A court in Bangladesh issued an arrest warrant for opposition leader Khaleda Zia Wednesday over the 2015 fire-bombing of a bus that killed two people and injured many others.
Zia and 27 other leaders from the Bangladesh Nationalist Party are accused of instigating the bombing during an event last year that saw protesters across the country blockade roads and strike in an effort to topple the government of Prime Minister Sheikh Hasina.
“The court passed the order after accepting the charges against them," said public prosecutor Shah Alam Talukdar. Talukdar also said Zia is the main suspect accused in the case.
Ruhul Kabir Rizvi, a spokesperson for the opposition party, though, called the charges “laughable.” He said the charges were completely politically motivated and “part of a deep conspiracy against [Zia].”

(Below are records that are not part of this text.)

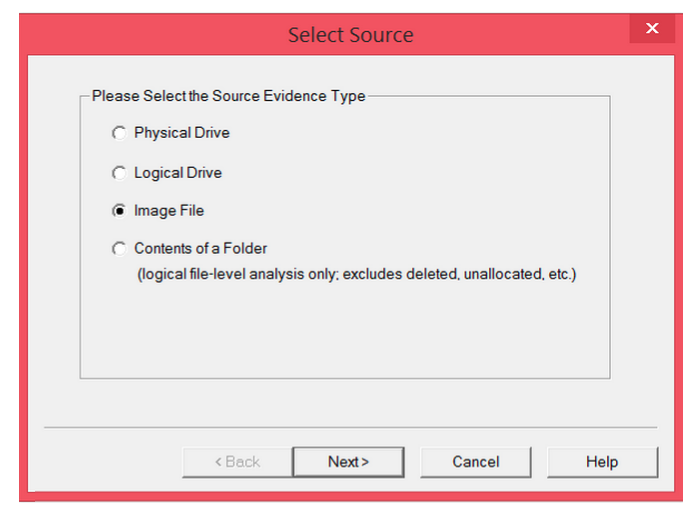The image size is (700, 514).
Task: Open Help for source selection
Action: (602, 462)
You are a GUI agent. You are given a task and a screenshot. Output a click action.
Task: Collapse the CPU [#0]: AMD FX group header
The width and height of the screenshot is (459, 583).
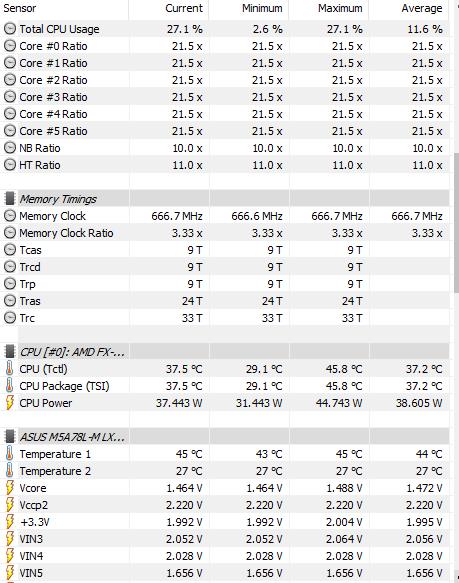coord(72,352)
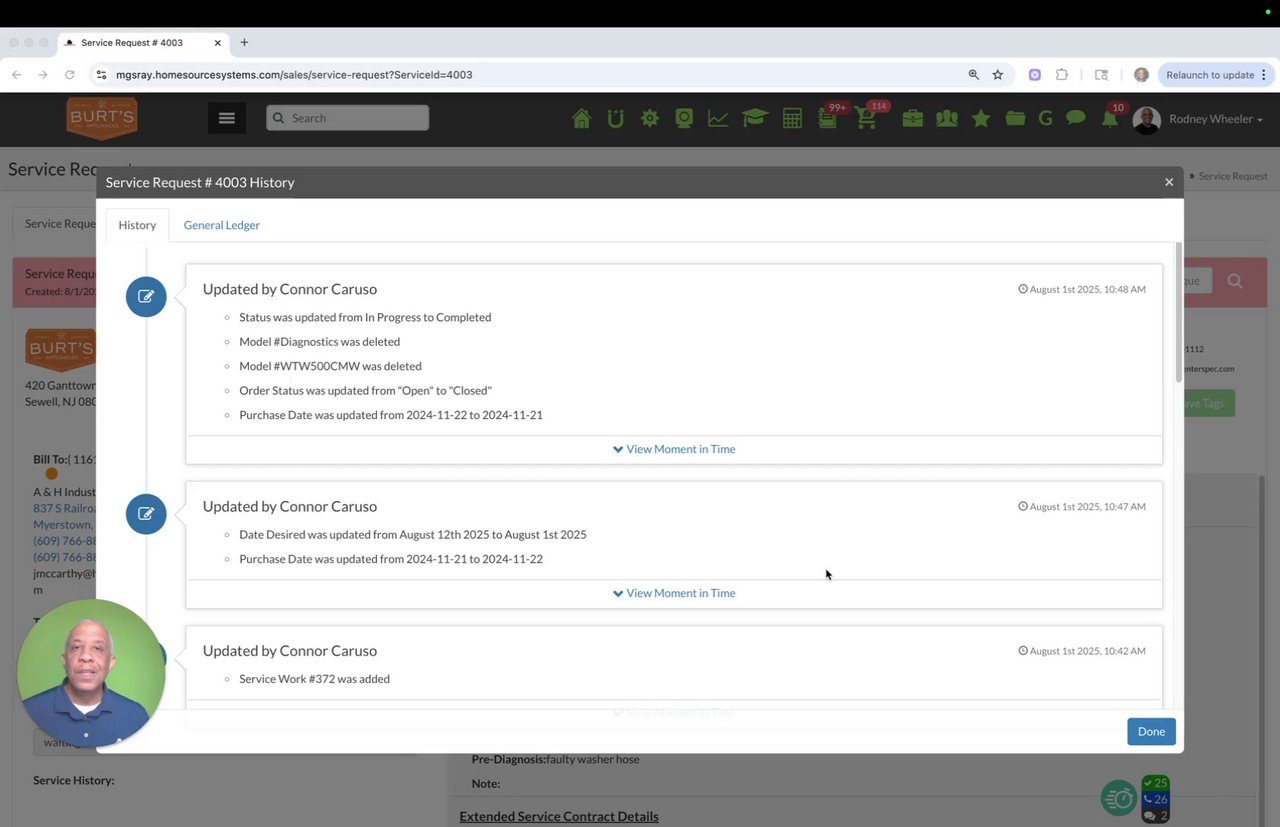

Zia and Hasina are long-time political rivals, and have alternated as the country’s prime minister for the past 20 years. Both are also related to former national leaders.
The protests last year led to a wave of violence that left more than 120 people dead and another 15,000 opposition supporters were arrested. Protesters launched firebomb attacks on buses and trucks and police responded in turn by shooting at them with live ammunition.
This isn’t the first time Hasina’s government has issued an arrest warrant for Zia. Another was issued last year, but police never acted to execute the warrant. It is unclear at this point whether police will execute the new warrant either.
After hearing the news of the newest arrest warrant, opposition party supporters numbering nearly 200 poured into the streets in front of their party headquarters to protest the decision.
Police responded to the outburst, but “they moved back to the party office before police reached the spot, assistant commissioner of Dhaka Metropolitan Police Saifur Rahman told AFP.
Fakhrul Islam Alamgir, another opposition party official, was arrested Wednesday on separate charges related to the 2015 firebombing incidents. He was quickly granted bail due to health concerns.
Some material for this report came from AFP and Reuters.